The president wants to give the impression of being in charge at a time when record inflation is eating into Americans' purchasing power and threatening economic growth, with consumption being the main engine of the United States economy.

Joe Biden "is a president who works tirelessly, day after day, for the American people" assured his spokesperson, Karine Jean-Pierre during a press conference on Tuesday.

"That's what matters to him."

The choice of Ohio, which the Democrat is visiting for the sixth time since the start of his presidency, is certainly not trivial, four months before the midterm legislative elections.

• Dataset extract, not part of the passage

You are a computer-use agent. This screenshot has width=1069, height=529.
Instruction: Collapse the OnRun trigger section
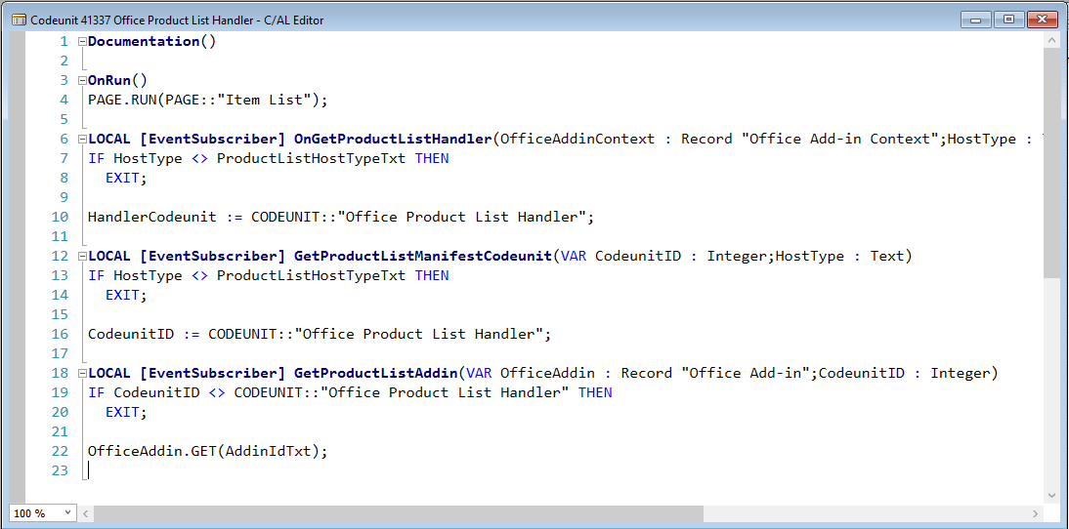click(82, 81)
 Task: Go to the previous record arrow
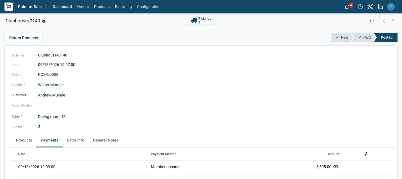tap(384, 21)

Abortion, shootings, police

The American leader, who has campaigned on his proximity to the working class, finds a crowd he likes in Cleveland, at a time when annoyance among progressives in his camp is felt in Washington.

Pro-abortion protest in Tucson, Arizona on July 4, 2022 SANDY HUFFAKER AFP

The left wing of the Democratic Party, which has rallied around Joe Biden's moderate bid to beat Donald Trump in 2020, is increasingly outspoken in its frustration at seeing the president helpless in the face of the cancellation of the right to abortion and unable to stem the litany of shootings that mourn America.

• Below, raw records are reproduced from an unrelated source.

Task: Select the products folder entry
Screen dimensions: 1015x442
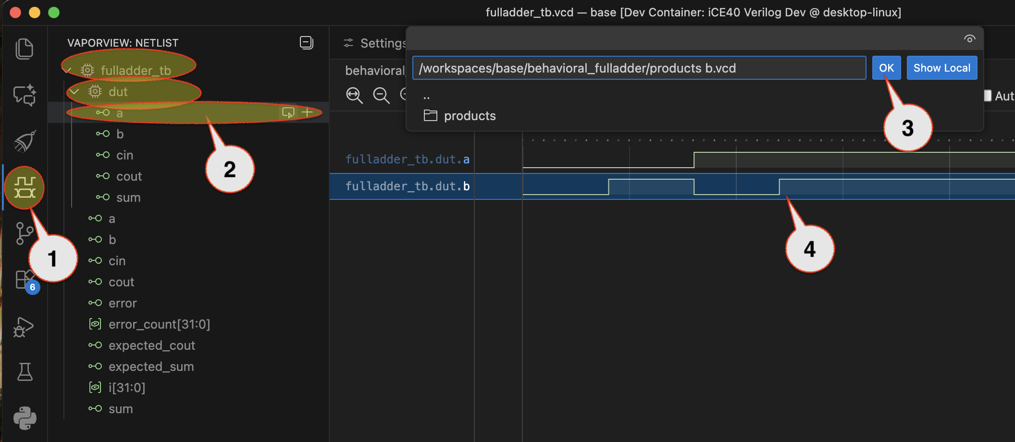Action: (469, 116)
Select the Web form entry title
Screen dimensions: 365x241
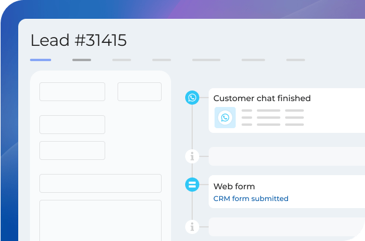coord(234,186)
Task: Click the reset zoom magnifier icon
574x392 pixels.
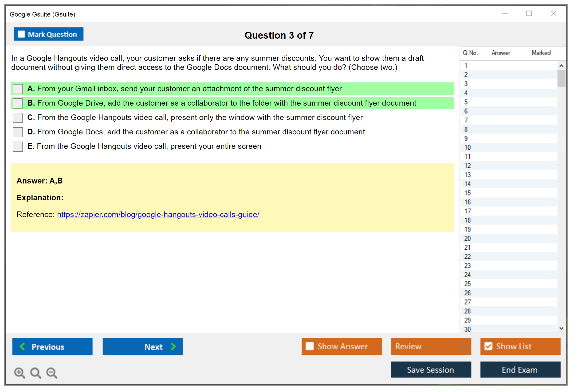Action: 36,373
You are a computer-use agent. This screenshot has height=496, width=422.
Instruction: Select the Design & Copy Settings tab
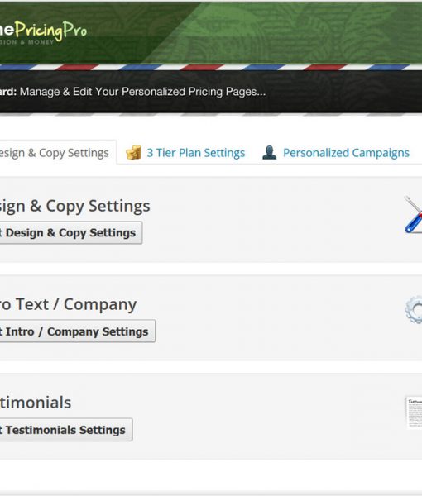55,153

"We simply cannot make promises, call people to vote, and then refuse to use our full powers," young elected official Alexandria Ocasio-Cortez warned after the Supreme Court's decision to blast the right to abortion.

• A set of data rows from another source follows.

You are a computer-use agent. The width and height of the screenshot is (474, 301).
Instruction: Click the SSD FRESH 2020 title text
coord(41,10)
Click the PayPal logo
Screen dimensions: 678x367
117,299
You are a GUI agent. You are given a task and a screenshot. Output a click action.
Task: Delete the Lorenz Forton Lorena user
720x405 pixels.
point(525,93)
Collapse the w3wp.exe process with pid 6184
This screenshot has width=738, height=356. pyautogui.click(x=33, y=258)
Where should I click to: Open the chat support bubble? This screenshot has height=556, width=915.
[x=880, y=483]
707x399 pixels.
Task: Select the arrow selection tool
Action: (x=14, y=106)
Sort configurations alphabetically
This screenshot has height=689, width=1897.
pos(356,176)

"We still have time to fix this problem and to act, but we must be bold," she pleaded.

In Cleveland, Joe Biden will also be about sixty kilometers from Akron, a small town which is demonstrating against the homicide of a black man riddled with bullets by police last week, a painful reminder of the president's inability to pass his great police reform promised after the death of George Floyd.

Progressives fear that posture will cost them dearly in November's midterm elections.

"You can't really win an election with a sticker that says, 'well, we can't do much, but the other side is much worse'", judged Senator Bernie Sanders, a great figure on the American left. .

US Senator Bernie Sanders, in New York, April 24, 2022 Kena Betancur AFP

The challenge, during this traditionally perilous election for the president's party, is to save the slim majority of Democrats in the American Congress.

The election of the future senator from Ohio, a position hitherto held by a Republican, is one that will be closely followed.